Answer these questions from the binomial theorem exercises below.
(a) By what number does Exercise 6 say 4^n + 15n − 1 is divisible?
(b) To how many decimal places does Exercise 5 ask for (0.98)^6 to be estimated?
(c) What is the title of Exercise 8?

§ **Provided text**:

[Begin]

Binomial Theorem

Exercise 1 : Expansion

Expand using the binomial formula:

  1. $ (x + y)^4 $
  2. $ (2a - b)^5 $
  3. $ \left( \frac{1}{x} + x \right)^3 $

Exercise 2 : Coefficients

Find the specified coefficient:

  1. Coefficient of $ x^3 $ in $ (1 + x)^8 $
  2. Coefficient of $ a^4b^2 $ in $ (2a - 3b)^6 $
  3. Coefficient of $ x^{-2} $ in $ \left( x - \frac{1}{x} \right)^{10} $

Exercise 3 : Identities

Prove the following identities using the binomial theorem:

  1. $ \sum_{k=0}^n \binom{n}{k} = 2^n $
  2. $ \sum_{k=0}^n (-1)^k \binom{n}{k} = 0 $ for $ n \geq 1 $

Exercise 4 : General Term

  1. Find the term independent of $ x $ in $ \left( x + \frac{1}{x^2} \right)^9 $.
  2. Determine the middle term(s) in $ \left( 3x - \frac{y}{2} \right)^{10} $.

Exercise 5 : Approximations

  1. Approximate $ (1.01)^5 $ using the binomial theorem.
  2. Estimate $ (0.98)^6 $ to 4 decimal places.

Exercise 6 : Divisibility

Prove that for all $ n \in \mathbb{N} $:

  1. $ 5^{2n+1} + 3^{n+2} \cdot 2^{n-1} $ is divisible by 19.
  2. $ 4^n + 15n - 1 $ is divisible by 9.

Exercise 7 : Series Manipulation

  1. Show that $ \sum_{k=1}^n k \binom{n}{k} = n \cdot 2^{n-1} $.
  2. Evaluate $ \sum_{k=0}^n \binom{n}{k} \frac{1}{k+1} $.

Exercise 8 : Multinomials

  1. Find the coefficient of $ x^3y^2z $ in $ (x + y + z)^6 $.
  2. Expand $ (1 + x + x^2)^3 $ using multinomial coefficients.

[End]

§ **Recorded data**:
[Begin]

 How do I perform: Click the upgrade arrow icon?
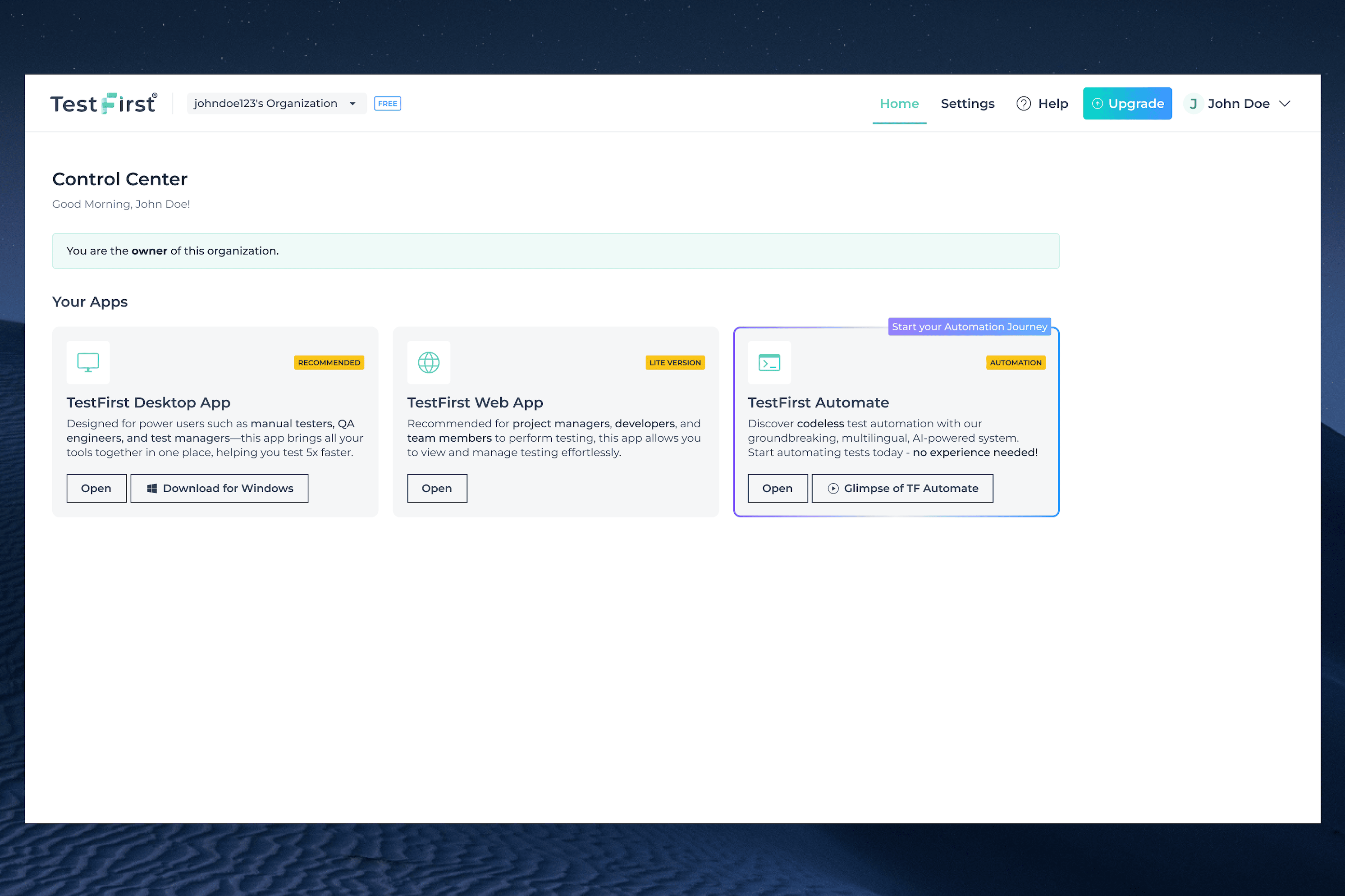click(x=1097, y=103)
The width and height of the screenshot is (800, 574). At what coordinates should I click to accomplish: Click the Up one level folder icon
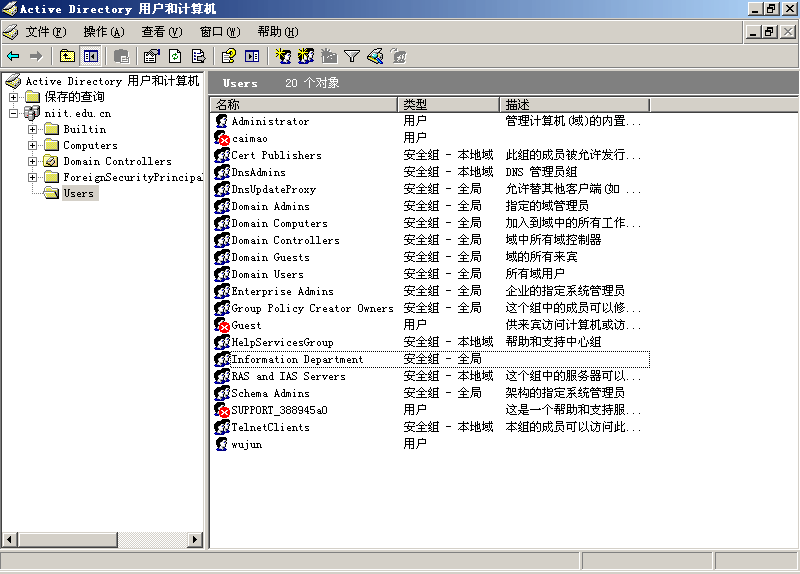pos(67,56)
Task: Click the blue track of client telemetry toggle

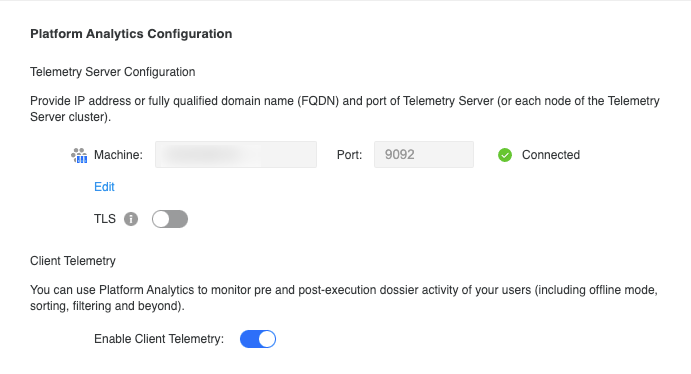Action: (x=249, y=339)
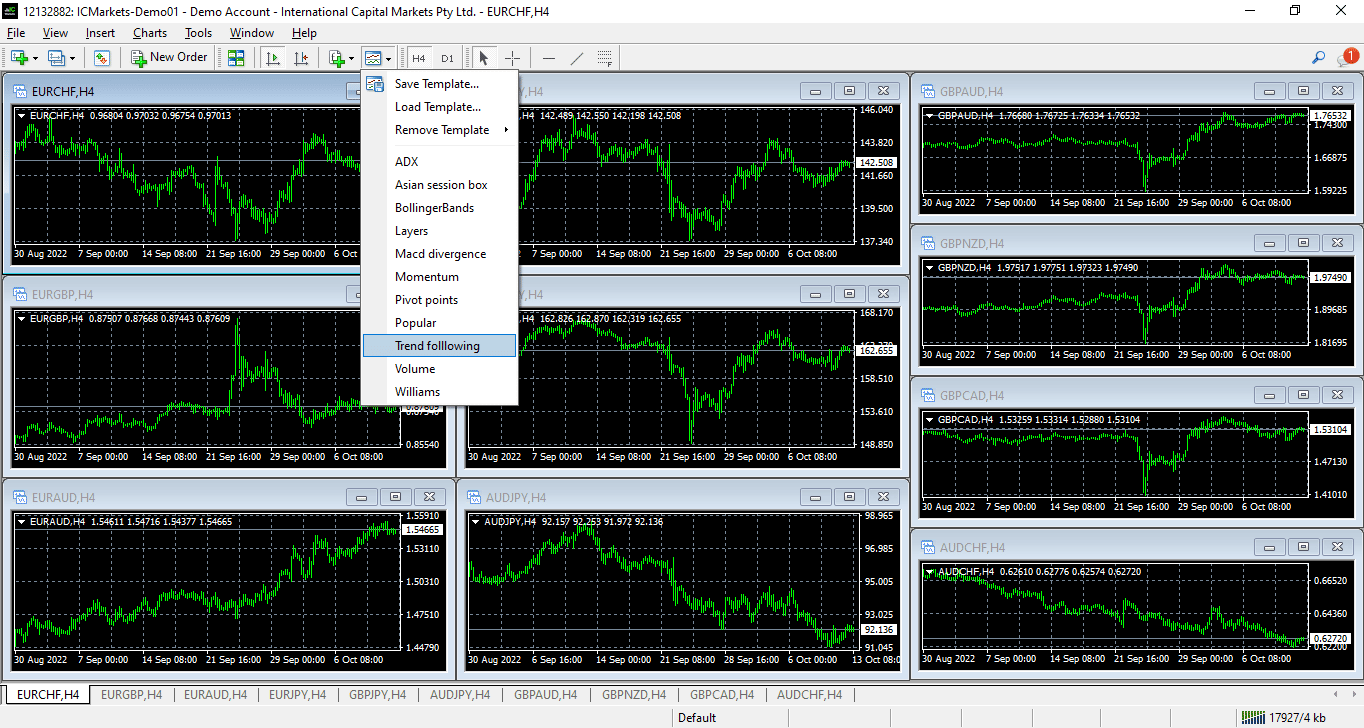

[End]

§ **Response to this task**:
(a) 9
(b) 4
(c) Multinomials